El papel de la investigación en un país medio como España jamás debe enfocarse con una óptica cortoplacista, propia de vendedores, porque sus beneficios, que son de naturaleza múltiple, no se prestan a tal tipo de contabilidad, ya sea porque son inmateriales, porque son materiales pero indirectos, o porque son a largo plazo. Por supuesto que existen beneficios económicos tangibles a corto plazo, que son muy superiores a lo que suele creerse, ya que no se trata sólo de la venta de propiedad intelectual y patentes, como a menudo se intentan cifrar, sino también de una nada desdeñable transferencia de tecnología y conocimientos a las empresas cuya contabilización nadie realiza. Muchos se sorprenderían al conocer el gran número de empresas (Spin-offs; Start-ups) que están surgiendo desde los laboratorios de investigación pública. Una balanza tecnológica negativa no significa gran cosa en sí misma, puesto que suele ser el caso incluso para muchos de los países más avanzados. Siempre serán más numerosas las patentes importadas de las grandes potencias investigadoras que las que nosotros exportemos, pero, por negativa que sea su balanza tecnológica, todos los países se empeñan acertadamente en tratar de achicarla. Personalmente, considero que haber vendido patentes en el mercado internacional ha sido una de mis aportaciones más importantes al progreso de mi país, pero, desde luego, no ha sido la única.

Todo país debe contribuir al avance global del conocimiento en la medida de sus posibilidades económicas, lo que justificaría una aportación pública no muy distinta en magnitud a la dedicada a otros ámbitos culturales, una aportación que en todos los países es una fracción muy modesta del total de lo dedicado a la investigación. Se olvida sistemáticamente que un producto central de la actividad investigadora es la formación en los arcanos del método científico de un número elevado de profesionales que acaban incorporándose a instituciones y empresas donde contribuyen significativamente a su desarrollo y progreso. Esto es particularmente cierto en España, donde gran parte del trabajo experimental lo realizan bajo tutela doctorandos en formación. Una tercera razón para tener una actividad investigadora tan vigorosa como sea posible es que ésta es la única forma de conectar y beneficiarnos de la inversión mundial en investigación e innovación, empezando por la inversión con que, para ese fin, contribuimos a la Unión Europea: no hay otra forma. La cuarta pata del banco de la investigación es, por supuesto, la de obtener aplicaciones útiles a la sociedad.

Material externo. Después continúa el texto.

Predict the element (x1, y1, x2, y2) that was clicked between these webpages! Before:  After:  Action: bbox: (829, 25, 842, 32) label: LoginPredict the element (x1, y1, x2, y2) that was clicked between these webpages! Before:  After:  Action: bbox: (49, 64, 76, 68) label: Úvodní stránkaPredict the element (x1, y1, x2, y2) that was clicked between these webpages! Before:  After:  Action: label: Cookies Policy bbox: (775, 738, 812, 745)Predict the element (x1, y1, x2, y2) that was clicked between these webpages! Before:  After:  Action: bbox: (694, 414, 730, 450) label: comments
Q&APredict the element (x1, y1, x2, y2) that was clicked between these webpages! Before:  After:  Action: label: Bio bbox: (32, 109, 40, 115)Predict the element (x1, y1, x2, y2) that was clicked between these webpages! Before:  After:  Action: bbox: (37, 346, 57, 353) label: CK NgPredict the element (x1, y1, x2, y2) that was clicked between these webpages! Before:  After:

El «que inventen ellos» de mi pariente y de Guindos & Co. supone aplicar criterios globalizadores a un ámbito al que jamás deberían aplicarse. En ningún momento he dicho que el sistema de investigación no necesite mejoras y reformas, sino que insisto en la idea de que un país como España necesita tener una ciencia más vigorosa de la que tiene, incluso en el caso de estar condenado a ser un «todo a cien» turístico que importe toda la ciencia y tecnología que necesite. Hasta para ser meros compradores debemos andar más listos de lo que andamos. La política científica necesita estadistas, pero, por ahora, sólo tiene vendedores.